Records excerpted from a collection
_ _ _ _ _
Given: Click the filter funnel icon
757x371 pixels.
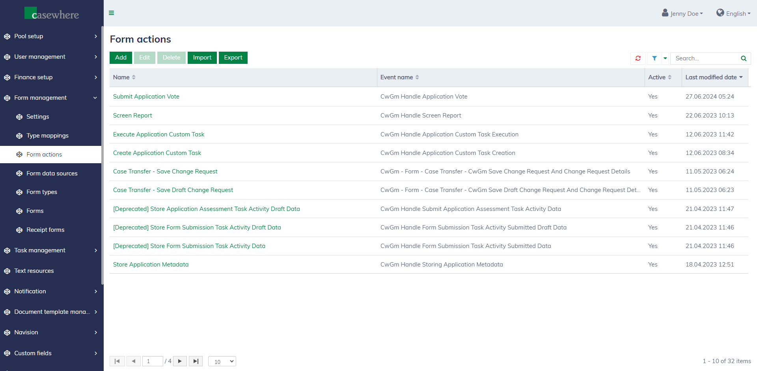Looking at the screenshot, I should 654,58.
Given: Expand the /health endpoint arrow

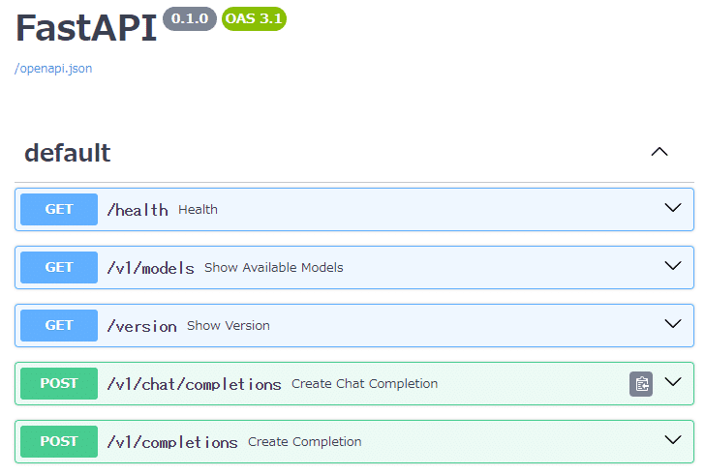Looking at the screenshot, I should (x=673, y=208).
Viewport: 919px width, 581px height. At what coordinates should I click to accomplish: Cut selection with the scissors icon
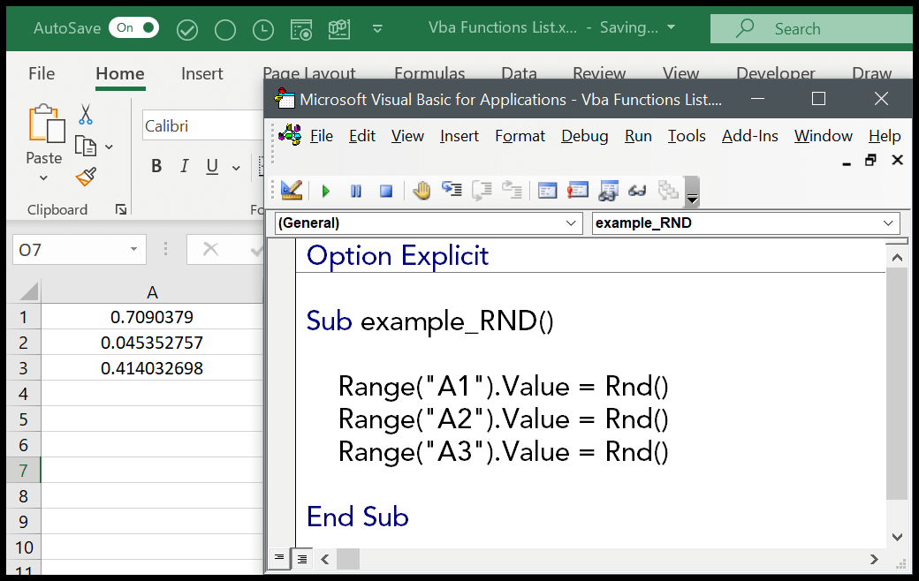pos(86,114)
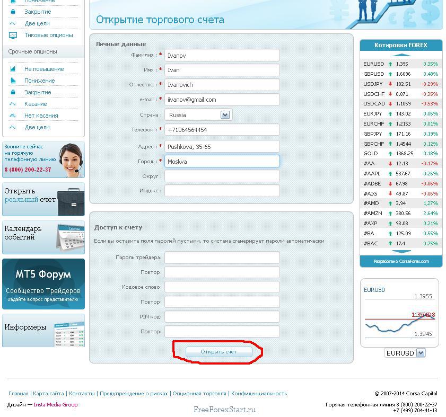Go to 'Главная' in footer menu
Screen dimensions: 446x417
click(x=19, y=394)
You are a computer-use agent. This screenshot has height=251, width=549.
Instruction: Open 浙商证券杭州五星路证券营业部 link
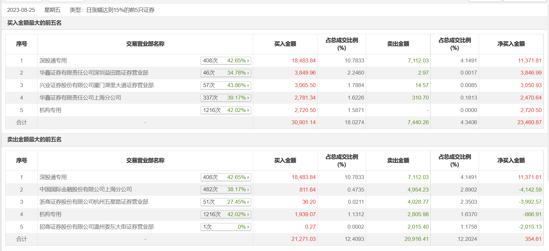tap(94, 202)
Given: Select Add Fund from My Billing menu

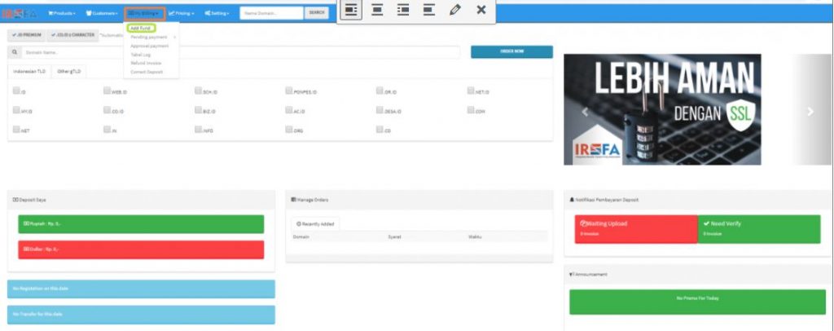Looking at the screenshot, I should tap(142, 28).
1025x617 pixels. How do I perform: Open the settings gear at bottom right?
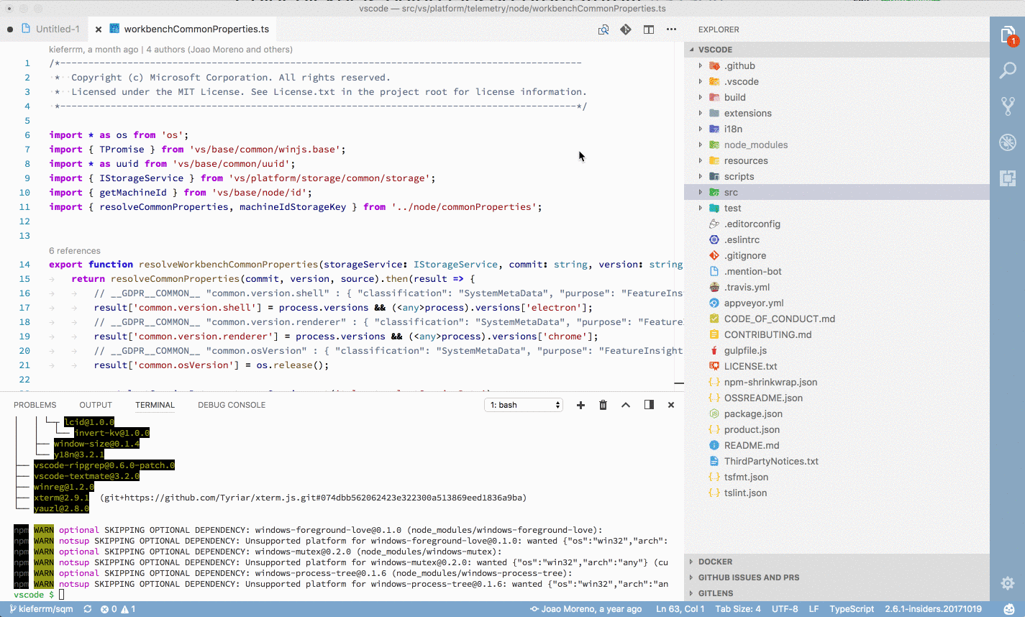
_ _ _ _ _
WHAT IS NEEDED => Copy exactly the lines from the one containing "Given: Select Add Fund from My Billing menu" through the final line of the records above, both included, and leave out any pictures.

RESULT OF THIS TASK =>
Given: Select Add Fund from My Billing menu

Looking at the screenshot, I should tap(142, 28).
1025x617 pixels. How do I perform: Open the settings gear at bottom right?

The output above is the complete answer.